Monday, December 14, 2009

Grandma's Porch

Now, I love the holidays as much as the next person. As a child, I would come in the door after school in October and beg my mom to let me play a Christmas record. And yes Virginia, we called them records. I was a true Christmas junkie. I loved the lights, the tree, the entire magical scene. I fell for the Santa tale hook, line and sinker. When my mom pulled me into a closet to disclose the truth, I practically fell to my knees for a quick prayer of, "Oh, please don't let it be true." As much as I hated knowing the truth, I felt some pleasure in knowing that I could now hold a secret over my siblings' heads. Of course, my mother would hold something over my head if I ever breathed a word of "the secret" to my two brothers and my sister so I kept my mouth shut. But the real devastation came when I came home on Christmas break after my first semester of college and saw what stood in the place of our usual tree. I crept closer to check out what looked way too much like fake needles. I touched them and sniffed the tree, only to find no pine scent but an unmistakable scent of au-de-plastic. What in the world?! I couldn't believe my eyes. My mother did the unthinkable. She took away the thrill of the hunt, the cold, wintry nights and the first, burning sip of hot chocolate at the Christmas tree lot. Never mind that I couldn't really remember the last time I participated in the tree hunt since I'd come home for Christmas vacation during college to find that my mom decorated the house without me. I still got to help with the cookies and yes, that meant eating the dough and tasting the first cookies as they came out of the oven.
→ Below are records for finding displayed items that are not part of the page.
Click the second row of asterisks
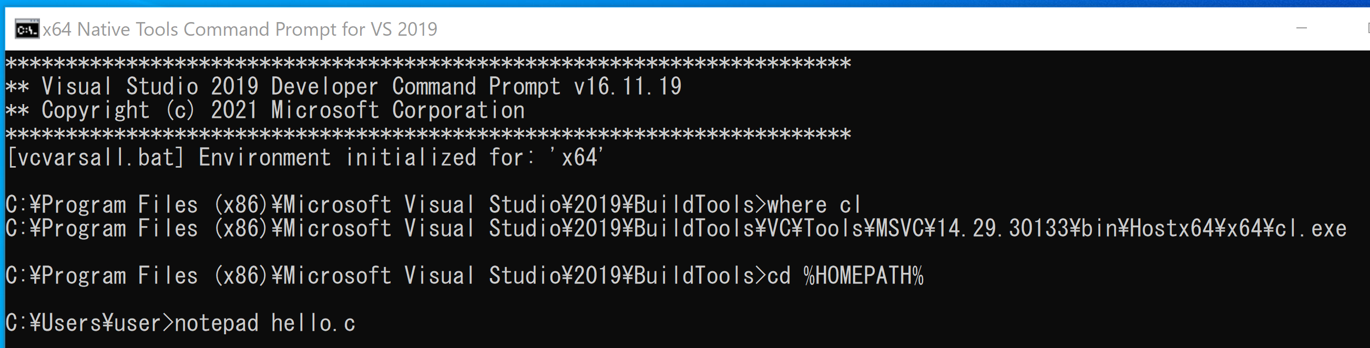The height and width of the screenshot is (348, 1370). [428, 134]

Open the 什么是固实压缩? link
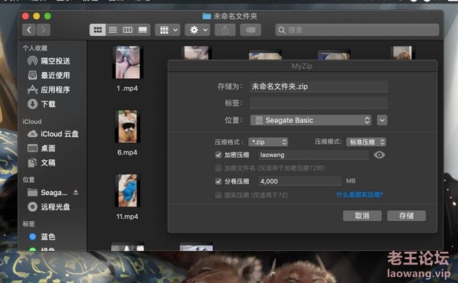click(x=359, y=194)
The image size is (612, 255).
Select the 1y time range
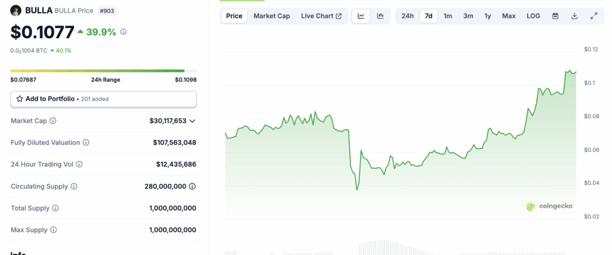click(x=488, y=16)
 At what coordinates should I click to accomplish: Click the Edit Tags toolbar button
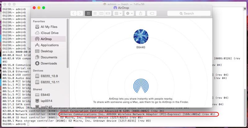pos(152,14)
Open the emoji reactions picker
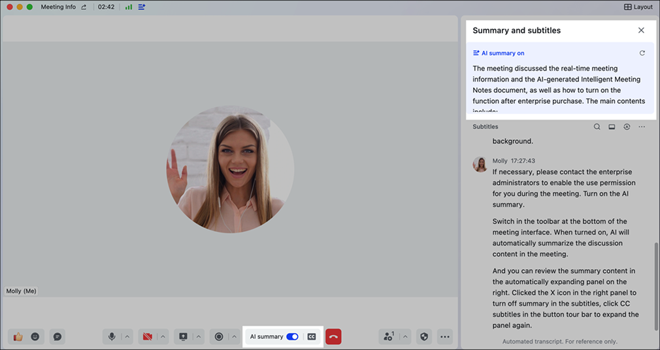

Our Christmases came steeped in tradition; Christmas Eve dinners at our house, the late-night Christmas Eve service, opening one gift Christmas Eve, sitting at the top of the stairs Christmas morning waiting for my parents to turn on the tree lights, the Christmas music and the light in the nativity, shining on the baby Jesus. My mom did a great job surprising us with our gifts, down to the white go-go boots one year that I never dreamed I would receive, imagining myself dancing on Dick Clark's American Bandstand. Looking back, I couldn't help but wonder how she continued every year to bring newness to the season or did my youth just see it as new because I enjoyed the season so much? I knew one thing - finding the newness now escaped me and something must be done.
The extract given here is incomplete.